Generating a realistic 3D model of an object out from 2D data represents a challenging task and this problem has been explored by many researchers in the past. The creation and rendering of a high-quality 3D model are itself challenging and estimating the 3D object shape out of a 2D image is a very difficult task. People have been trying to address this issue, especially while trying to digitize virtual humans (in many different contexts ranging from video games to medical applications). Although there has been an enormous success, the generation of high-quality, realistic 3D object models is still not a solved problem. Talking about human shape modeling, there has been a great success in constructing human face but for example much less in generating 3D hair models.
This problem (of generating 3D hair models) has been addressed recently by researchers from University of Southern California, USC Institute for Creative Technologies, Pinscreen, Microsoft Research Asia, who propose a deep learning based method for 3D hair reconstruction from a single 2D unconstrained image.
Different from previous approaches, the proposed method based on Deep Learning is, in fact, able to directly generate hair strands instead of volumetric grids or point cloud structures. The new approach, according to the authors achieves state-of-the-art performance on resolution and quality and brings significant improvement in speed and storage costs. Moreover, as a very important contribution, the model in the proposed method actually provides the smooth, compact and continuous representation of hair geometry and this enables smooth sampling and interpolation.
The Method
The proposed approach consists of three steps:
- Preprocessing that calculates the 2D orientation field of the hair region.
- A deep neural network that takes the 2D orientation field and outputs generated hair strands (in a form of sequences of 3D points).
- A reconstruction step that generates a smooth and dense hair model.
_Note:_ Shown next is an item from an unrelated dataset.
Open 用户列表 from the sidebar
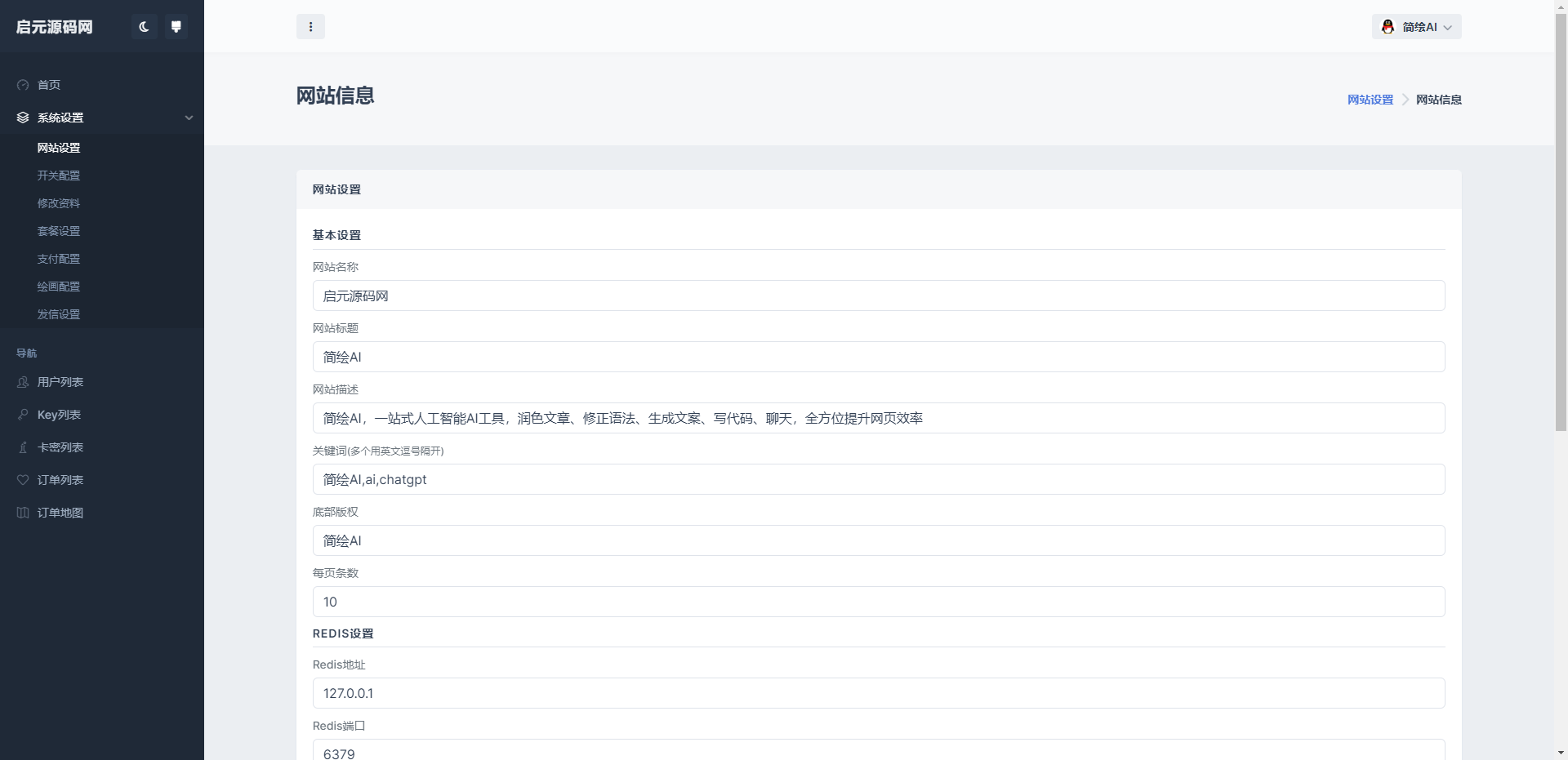Image resolution: width=1568 pixels, height=760 pixels. (x=60, y=382)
As mentioned before, the first step is the actual preprocessing of the image where the authors want to obtain the 2D orientation field but only of the hair region part. Therefore, the first filter is actually extracting the hair region. It is done using a robust pixel-wise hair mask on the portrait image. After that Gabor filters are used to detect the orientation and construct the pixel-wise 2D orientation map. It is also worth to note that the researchers use undirected orientation being only interested in the orientation but not the actual hair growth direction. In order to better improve the result on segmenting the hair region, they also apply a human head and body segmentation masks. Finally, the output of the preprocessing step is 3 x 256 x 256 image where the first two image channels encode the colour-coded orientation and the third one is the actual segmentation.
Deep Neural Network
Data Representation
The output of the hair prediction network is a hair model which is represented with sequences of ordered 3D points corresponding to each modeled hair strand. In the experiments, the size of each sequence is 100 3D points each of them containing attributes of position and curvature. Thus, a hair model would contain N number of strands (sequences).
The input orientation image is first encoded into a high-level feature vector and then decoded to 32 x 32 individual strand-features. Then, each of these features is decoded to a hair geometry represented by positions and curvatures for each of the points in the strand.
Network Architecture
The employed network is taking the orientation image as input and gives two matrices as output: the positions and curvatures, as explained above. The network has an Encoder-Decoder convolutional architecture that deterministically encodes the input image into a latent vector of fixed size: 512. This latent vector, in fact, represents the hair feature which is then decoded by the decoder part. The encoder consists of 5 convolutional layers and a max pooling layer. The encoded latent vector is then decoded with the decoder which consists of 3 deconvolutional layers into multiple strand feature vectors (as mentioned above) and finally, an MLP is used to further decode the feature vectors into the desired geometry consisting of curvatures and positions.
To perform the optimization of such a defined architecture and the specific problem, the authors employ 3 loss functions: two of them are the L2 reconstruction loss of the geometry (3D position and curvature) and the third one is actually a collision loss measuring the collision between the hair strand and the human body.
Evaluation and Conclusions
To evaluate the defined method and approach towards the problem of 3D hair reconstruction, the researchers use quantitative as well as qualitative evaluation metrics. In fact, for the quantitative analysis, they compute the reconstruction loss of the visible and the non-visible part of the hair separately to make a comparison. They create a synthetic test set with 100 random hair models and 4 images rendered from random views for each hair model. The results and the comparison with existing methods are given in the following table.
On the other hand, to be able to qualitatively evaluate the performance of the proposed approach, the researchers actually test a few real portrait photographs as input and they show that the method is able to handle different shapes (short, medium, long hair) as well as to reconstruct different levels curliness within hairstyles.
Moreover, they test also the smooth sampling and the interpolation. They show that their model is able to smoothly interpolate between hairstyles (from straight to curly or short to long).
Overall, the proposed method is interesting in many ways. It shows that an end-to-end network architecture is able to successfully reconstruct 3D hair from the 2D image, which is impressive itself but also to smoothly transition between hairstyles via interpolation, thanks to the employed encoder-decoder architecture.